In a sense, in fact, they are vulnerable not twice over, but three times. Unfortunately, perpetrators thrive during a crisis. By exploiting fears around COVID-19, perpetrators are able to swindle vulnerable older adults out of cash, tricking them into providing personal information, or making unsafe investments for health treatments. Like George Goates, they could use some good neighbors and friends standing behind them. They could use the support of some community members.

Community Coming Through

As a fierce defender of older adults, AARP is responding. It is working with those on the financial front lines, banks and credit unions, to create a community—and, in fact, these institutions are often a part of communities—that prevents the increased pandemic-related exploitation we are seeing and better protects older Americans.

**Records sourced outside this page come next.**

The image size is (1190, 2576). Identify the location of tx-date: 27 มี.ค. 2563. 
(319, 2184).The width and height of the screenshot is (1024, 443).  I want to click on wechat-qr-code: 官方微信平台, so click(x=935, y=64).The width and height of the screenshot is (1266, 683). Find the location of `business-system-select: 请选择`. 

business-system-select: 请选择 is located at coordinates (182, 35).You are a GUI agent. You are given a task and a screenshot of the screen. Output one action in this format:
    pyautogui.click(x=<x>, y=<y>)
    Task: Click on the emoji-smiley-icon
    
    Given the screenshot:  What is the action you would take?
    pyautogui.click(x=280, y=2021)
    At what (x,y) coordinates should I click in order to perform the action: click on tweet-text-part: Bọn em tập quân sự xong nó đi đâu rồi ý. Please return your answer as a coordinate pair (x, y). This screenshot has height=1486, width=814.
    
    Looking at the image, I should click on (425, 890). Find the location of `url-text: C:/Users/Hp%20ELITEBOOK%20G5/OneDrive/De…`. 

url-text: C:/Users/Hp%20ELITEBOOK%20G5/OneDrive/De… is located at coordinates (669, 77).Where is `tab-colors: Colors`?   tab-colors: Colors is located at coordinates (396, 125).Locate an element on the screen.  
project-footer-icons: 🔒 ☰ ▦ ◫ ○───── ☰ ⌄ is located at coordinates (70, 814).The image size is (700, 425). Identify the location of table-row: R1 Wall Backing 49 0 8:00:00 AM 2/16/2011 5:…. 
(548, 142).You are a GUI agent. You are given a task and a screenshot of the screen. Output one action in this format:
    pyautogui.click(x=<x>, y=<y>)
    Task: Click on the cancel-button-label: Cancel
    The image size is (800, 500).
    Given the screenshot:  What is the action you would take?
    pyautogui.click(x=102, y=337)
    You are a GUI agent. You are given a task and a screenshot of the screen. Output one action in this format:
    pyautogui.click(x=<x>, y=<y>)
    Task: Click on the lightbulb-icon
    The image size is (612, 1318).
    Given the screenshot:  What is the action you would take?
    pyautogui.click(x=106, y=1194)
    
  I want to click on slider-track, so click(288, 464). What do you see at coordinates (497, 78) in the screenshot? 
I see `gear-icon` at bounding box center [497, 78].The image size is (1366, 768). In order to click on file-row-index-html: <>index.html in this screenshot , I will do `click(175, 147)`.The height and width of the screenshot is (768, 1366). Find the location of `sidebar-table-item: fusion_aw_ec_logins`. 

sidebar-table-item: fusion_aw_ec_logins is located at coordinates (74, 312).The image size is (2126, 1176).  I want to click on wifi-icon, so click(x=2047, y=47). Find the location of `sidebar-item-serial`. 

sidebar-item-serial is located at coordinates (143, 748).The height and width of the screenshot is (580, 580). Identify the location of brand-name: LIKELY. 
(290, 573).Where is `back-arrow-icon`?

June 15 is World Elder Abuse Awareness Day. As part of its efforts marking this important day, AARP is launching a timely upgrade to its award-winning BankSafe online training platform that helps financial institution employees identify and stop suspected financial exploitation. The BankSafe platform has already enabled financial institutions to better protect 7 million consumers and stop nearly $17 million from exploitation.

Now it’s poised to do even more during these challenging times. Launching in parallel with BankSafe’s second year of availability, the updated offering will feature a new section that includes interactive videos, scenarios and activities specifically designed to help banks and credit unions respond to exploitation trends identified as a result of the coronavirus. As has always been the case with the BankSafe training, the new section will help financial institutions act fast to protect the assets of consumers.

Updates to the course, including the coronavirus section, are a key part of AARP’s role in bringing together the financial industry to fight exploitation. As older individuals confront challenges unique to them during these times, they could use a strong community standing behind them—the kind that George Goates had behind him, back in the days of another great pandemic, a century ago.